Set down each record exactly as written.

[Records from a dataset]
—————

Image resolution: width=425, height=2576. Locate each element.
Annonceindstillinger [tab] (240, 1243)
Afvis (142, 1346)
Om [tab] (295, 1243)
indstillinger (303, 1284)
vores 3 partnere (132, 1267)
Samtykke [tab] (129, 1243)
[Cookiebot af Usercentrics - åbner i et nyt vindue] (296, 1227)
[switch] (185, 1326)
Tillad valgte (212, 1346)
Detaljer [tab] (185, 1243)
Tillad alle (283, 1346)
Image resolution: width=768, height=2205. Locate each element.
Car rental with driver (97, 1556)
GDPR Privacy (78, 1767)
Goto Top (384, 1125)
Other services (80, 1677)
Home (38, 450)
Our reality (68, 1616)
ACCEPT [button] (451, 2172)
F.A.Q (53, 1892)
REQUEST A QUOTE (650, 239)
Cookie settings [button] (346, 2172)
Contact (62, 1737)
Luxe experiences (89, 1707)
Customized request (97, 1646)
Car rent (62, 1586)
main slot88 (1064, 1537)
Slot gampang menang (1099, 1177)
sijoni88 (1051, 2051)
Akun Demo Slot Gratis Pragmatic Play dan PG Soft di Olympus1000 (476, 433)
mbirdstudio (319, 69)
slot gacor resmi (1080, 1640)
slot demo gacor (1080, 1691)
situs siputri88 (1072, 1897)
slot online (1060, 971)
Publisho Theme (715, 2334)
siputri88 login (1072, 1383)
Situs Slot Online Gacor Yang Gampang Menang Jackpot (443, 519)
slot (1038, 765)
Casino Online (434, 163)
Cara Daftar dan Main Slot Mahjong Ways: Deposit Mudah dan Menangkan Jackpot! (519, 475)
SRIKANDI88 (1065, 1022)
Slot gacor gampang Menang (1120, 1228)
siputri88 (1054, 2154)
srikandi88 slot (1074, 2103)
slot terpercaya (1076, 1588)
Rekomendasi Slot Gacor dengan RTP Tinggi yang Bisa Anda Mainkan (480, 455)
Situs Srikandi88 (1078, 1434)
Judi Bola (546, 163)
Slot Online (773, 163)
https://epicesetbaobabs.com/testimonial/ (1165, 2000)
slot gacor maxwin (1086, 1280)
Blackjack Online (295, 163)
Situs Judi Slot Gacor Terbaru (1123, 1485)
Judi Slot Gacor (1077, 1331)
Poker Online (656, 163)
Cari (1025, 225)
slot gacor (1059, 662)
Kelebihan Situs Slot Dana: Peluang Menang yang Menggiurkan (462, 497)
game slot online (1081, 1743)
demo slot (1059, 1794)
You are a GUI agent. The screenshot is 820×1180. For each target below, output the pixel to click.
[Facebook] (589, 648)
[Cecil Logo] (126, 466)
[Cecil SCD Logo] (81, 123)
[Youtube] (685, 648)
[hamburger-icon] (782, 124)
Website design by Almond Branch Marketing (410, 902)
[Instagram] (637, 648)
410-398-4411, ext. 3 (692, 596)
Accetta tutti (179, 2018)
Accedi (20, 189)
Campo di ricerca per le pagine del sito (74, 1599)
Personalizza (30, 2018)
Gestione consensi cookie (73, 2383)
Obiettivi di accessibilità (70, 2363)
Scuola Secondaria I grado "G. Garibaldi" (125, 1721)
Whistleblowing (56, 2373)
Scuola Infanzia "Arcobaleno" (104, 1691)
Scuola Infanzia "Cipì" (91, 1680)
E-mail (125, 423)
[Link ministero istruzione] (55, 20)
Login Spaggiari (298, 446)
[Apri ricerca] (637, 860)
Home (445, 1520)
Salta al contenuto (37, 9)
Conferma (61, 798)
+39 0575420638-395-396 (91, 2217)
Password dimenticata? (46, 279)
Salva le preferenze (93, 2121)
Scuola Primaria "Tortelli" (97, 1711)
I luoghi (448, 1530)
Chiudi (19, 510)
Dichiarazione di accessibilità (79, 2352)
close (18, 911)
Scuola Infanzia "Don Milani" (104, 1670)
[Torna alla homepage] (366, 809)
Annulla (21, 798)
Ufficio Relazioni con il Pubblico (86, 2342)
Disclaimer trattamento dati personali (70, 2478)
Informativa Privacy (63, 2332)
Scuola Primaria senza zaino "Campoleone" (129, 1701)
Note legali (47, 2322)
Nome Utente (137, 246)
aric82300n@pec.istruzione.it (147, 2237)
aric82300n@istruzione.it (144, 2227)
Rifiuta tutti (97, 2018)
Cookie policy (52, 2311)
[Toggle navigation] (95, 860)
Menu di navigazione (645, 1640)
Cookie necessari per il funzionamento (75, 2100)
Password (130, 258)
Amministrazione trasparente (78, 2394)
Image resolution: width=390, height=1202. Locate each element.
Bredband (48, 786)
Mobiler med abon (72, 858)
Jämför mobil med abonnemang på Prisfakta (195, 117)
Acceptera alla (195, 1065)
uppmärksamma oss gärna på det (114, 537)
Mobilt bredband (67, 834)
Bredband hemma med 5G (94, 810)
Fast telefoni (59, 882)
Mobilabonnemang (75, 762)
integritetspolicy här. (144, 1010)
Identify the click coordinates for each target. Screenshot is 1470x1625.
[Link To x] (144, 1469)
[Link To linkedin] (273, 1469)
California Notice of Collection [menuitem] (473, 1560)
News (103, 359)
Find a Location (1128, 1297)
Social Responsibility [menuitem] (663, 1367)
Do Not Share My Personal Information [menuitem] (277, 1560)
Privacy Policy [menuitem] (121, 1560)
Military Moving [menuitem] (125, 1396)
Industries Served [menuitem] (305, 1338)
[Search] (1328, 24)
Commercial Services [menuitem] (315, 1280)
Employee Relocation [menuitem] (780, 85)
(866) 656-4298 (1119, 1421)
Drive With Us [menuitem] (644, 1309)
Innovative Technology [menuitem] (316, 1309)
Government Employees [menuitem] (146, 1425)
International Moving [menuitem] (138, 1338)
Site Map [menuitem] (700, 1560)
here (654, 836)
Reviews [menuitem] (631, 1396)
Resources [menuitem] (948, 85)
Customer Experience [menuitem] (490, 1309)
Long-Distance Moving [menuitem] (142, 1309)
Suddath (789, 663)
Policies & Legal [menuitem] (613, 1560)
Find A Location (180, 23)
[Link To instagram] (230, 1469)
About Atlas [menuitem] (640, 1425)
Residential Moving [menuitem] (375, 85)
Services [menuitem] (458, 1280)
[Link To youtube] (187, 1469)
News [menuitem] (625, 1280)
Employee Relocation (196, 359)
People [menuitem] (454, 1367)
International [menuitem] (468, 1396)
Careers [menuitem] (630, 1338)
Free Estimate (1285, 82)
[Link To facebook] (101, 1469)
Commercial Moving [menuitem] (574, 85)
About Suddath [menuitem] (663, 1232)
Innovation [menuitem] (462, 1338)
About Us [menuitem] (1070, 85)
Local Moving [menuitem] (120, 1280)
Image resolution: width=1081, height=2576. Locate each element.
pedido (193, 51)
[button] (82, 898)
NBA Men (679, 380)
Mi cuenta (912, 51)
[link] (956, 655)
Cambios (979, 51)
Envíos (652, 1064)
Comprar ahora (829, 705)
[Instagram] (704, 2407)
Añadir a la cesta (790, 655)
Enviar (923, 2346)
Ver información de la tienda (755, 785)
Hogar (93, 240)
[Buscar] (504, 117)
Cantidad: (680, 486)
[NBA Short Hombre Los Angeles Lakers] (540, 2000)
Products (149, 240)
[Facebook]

—————

Response below
Image resolution: width=425, height=2576. Locate each element.
Annonceindstillinger [tab] (240, 1243)
Afvis (142, 1346)
Om [tab] (295, 1243)
indstillinger (303, 1284)
vores 3 partnere (132, 1267)
Samtykke [tab] (129, 1243)
[Cookiebot af Usercentrics - åbner i et nyt vindue] (296, 1227)
[switch] (185, 1326)
Tillad valgte (212, 1346)
Detaljer [tab] (185, 1243)
Tillad alle (283, 1346)
Image resolution: width=768, height=2205. Locate each element.
Car rental with driver (97, 1556)
GDPR Privacy (78, 1767)
Goto Top (384, 1125)
Other services (80, 1677)
Home (38, 450)
Our reality (68, 1616)
ACCEPT [button] (451, 2172)
F.A.Q (53, 1892)
REQUEST A QUOTE (650, 239)
Cookie settings [button] (346, 2172)
Contact (62, 1737)
Luxe experiences (89, 1707)
Customized request (97, 1646)
Car rent (62, 1586)
main slot88 (1064, 1537)
Slot gampang menang (1099, 1177)
sijoni88 (1051, 2051)
Akun Demo Slot Gratis Pragmatic Play dan PG Soft di Olympus1000 (476, 433)
mbirdstudio (319, 69)
slot gacor resmi (1080, 1640)
slot demo gacor (1080, 1691)
situs siputri88 (1072, 1897)
slot online (1060, 971)
Publisho Theme (715, 2334)
siputri88 login (1072, 1383)
Situs Slot Online Gacor Yang Gampang Menang Jackpot (443, 519)
slot (1038, 765)
Casino Online (434, 163)
Cara Daftar dan Main Slot Mahjong Ways: Deposit Mudah dan Menangkan Jackpot! (519, 475)
SRIKANDI88 (1065, 1022)
Slot gacor gampang Menang (1120, 1228)
siputri88 (1054, 2154)
srikandi88 slot (1074, 2103)
slot terpercaya (1076, 1588)
Rekomendasi Slot Gacor dengan RTP Tinggi yang Bisa Anda Mainkan (480, 455)
Situs Srikandi88 (1078, 1434)
Judi Bola (546, 163)
Slot Online (773, 163)
https://epicesetbaobabs.com/testimonial/ (1165, 2000)
slot gacor maxwin (1086, 1280)
Blackjack Online (295, 163)
Situs Judi Slot Gacor Terbaru (1123, 1485)
Judi Slot Gacor (1077, 1331)
Poker Online (656, 163)
Cari (1025, 225)
slot gacor (1059, 662)
Kelebihan Situs Slot Dana: Peluang Menang yang Menggiurkan (462, 497)
game slot online (1081, 1743)
demo slot (1059, 1794)
You are a GUI agent. The screenshot is 820×1180. For each target below, output the pixel to click.
[Facebook] (589, 648)
[Cecil Logo] (126, 466)
[Cecil SCD Logo] (81, 123)
[Youtube] (685, 648)
[hamburger-icon] (782, 124)
Website design by Almond Branch Marketing (410, 902)
[Instagram] (637, 648)
410-398-4411, ext. 3 (692, 596)
Accetta tutti (179, 2018)
Accedi (20, 189)
Campo di ricerca per le pagine del sito (74, 1599)
Personalizza (30, 2018)
Gestione consensi cookie (73, 2383)
Obiettivi di accessibilità (70, 2363)
Scuola Secondaria I grado "G. Garibaldi" (125, 1721)
Whistleblowing (56, 2373)
Scuola Infanzia "Arcobaleno" (104, 1691)
Scuola Infanzia "Cipì" (91, 1680)
E-mail (125, 423)
[Link ministero istruzione] (55, 20)
Login Spaggiari (298, 446)
[Apri ricerca] (637, 860)
Home (445, 1520)
Salta al contenuto (37, 9)
Conferma (61, 798)
+39 0575420638-395-396 (91, 2217)
Password dimenticata? (46, 279)
Salva le preferenze (93, 2121)
Scuola Primaria "Tortelli" (97, 1711)
I luoghi (448, 1530)
Chiudi (19, 510)
Dichiarazione di accessibilità (79, 2352)
close (18, 911)
Scuola Infanzia "Don Milani" (104, 1670)
[Torna alla homepage] (366, 809)
Annulla (21, 798)
Ufficio Relazioni con il Pubblico (86, 2342)
Disclaimer trattamento dati personali (70, 2478)
Informativa Privacy (63, 2332)
Scuola Primaria senza zaino "Campoleone" (129, 1701)
Note legali (47, 2322)
Nome Utente (137, 246)
aric82300n@pec.istruzione.it (147, 2237)
aric82300n@istruzione.it (144, 2227)
Rifiuta tutti (97, 2018)
Cookie policy (52, 2311)
[Toggle navigation] (95, 860)
Menu di navigazione (645, 1640)
Cookie necessari per il funzionamento (75, 2100)
Password (130, 258)
Amministrazione trasparente (78, 2394)
Image resolution: width=390, height=1202. Locate each element.
Bredband (48, 786)
Mobiler med abon (72, 858)
Jämför mobil med abonnemang på Prisfakta (195, 117)
Acceptera alla (195, 1065)
uppmärksamma oss gärna på det (114, 537)
Mobilt bredband (67, 834)
Bredband hemma med 5G (94, 810)
Fast telefoni (59, 882)
Mobilabonnemang (75, 762)
integritetspolicy här. (144, 1010)
Identify the click coordinates for each target. Screenshot is 1470x1625.
[Link To x] (144, 1469)
[Link To linkedin] (273, 1469)
California Notice of Collection [menuitem] (473, 1560)
News (103, 359)
Find a Location (1128, 1297)
Social Responsibility [menuitem] (663, 1367)
Do Not Share My Personal Information [menuitem] (277, 1560)
Privacy Policy [menuitem] (121, 1560)
Military Moving [menuitem] (125, 1396)
Industries Served [menuitem] (305, 1338)
[Search] (1328, 24)
Commercial Services [menuitem] (315, 1280)
Employee Relocation [menuitem] (780, 85)
(866) 656-4298 (1119, 1421)
Drive With Us [menuitem] (644, 1309)
Innovative Technology [menuitem] (316, 1309)
Government Employees [menuitem] (146, 1425)
International Moving [menuitem] (138, 1338)
Site Map [menuitem] (700, 1560)
here (654, 836)
Reviews [menuitem] (631, 1396)
Resources [menuitem] (948, 85)
Customer Experience [menuitem] (490, 1309)
Long-Distance Moving [menuitem] (142, 1309)
Suddath (789, 663)
Policies & Legal [menuitem] (613, 1560)
Find A Location (180, 23)
[Link To instagram] (230, 1469)
About Atlas [menuitem] (640, 1425)
Residential Moving [menuitem] (375, 85)
Services [menuitem] (458, 1280)
[Link To youtube] (187, 1469)
News [menuitem] (625, 1280)
Employee Relocation (196, 359)
People [menuitem] (454, 1367)
International [menuitem] (468, 1396)
Careers [menuitem] (630, 1338)
Free Estimate (1285, 82)
[Link To facebook] (101, 1469)
Commercial Moving [menuitem] (574, 85)
About Suddath [menuitem] (663, 1232)
Innovation [menuitem] (462, 1338)
About Us [menuitem] (1070, 85)
Local Moving [menuitem] (120, 1280)
Image resolution: width=1081, height=2576. Locate each element.
pedido (193, 51)
[button] (82, 898)
NBA Men (679, 380)
Mi cuenta (912, 51)
[link] (956, 655)
Cambios (979, 51)
Envíos (652, 1064)
Comprar ahora (829, 705)
[Instagram] (704, 2407)
Añadir a la cesta (790, 655)
Enviar (923, 2346)
Ver información de la tienda (755, 785)
Hogar (93, 240)
[Buscar] (504, 117)
Cantidad: (680, 486)
[NBA Short Hombre Los Angeles Lakers] (540, 2000)
Products (149, 240)
[Facebook]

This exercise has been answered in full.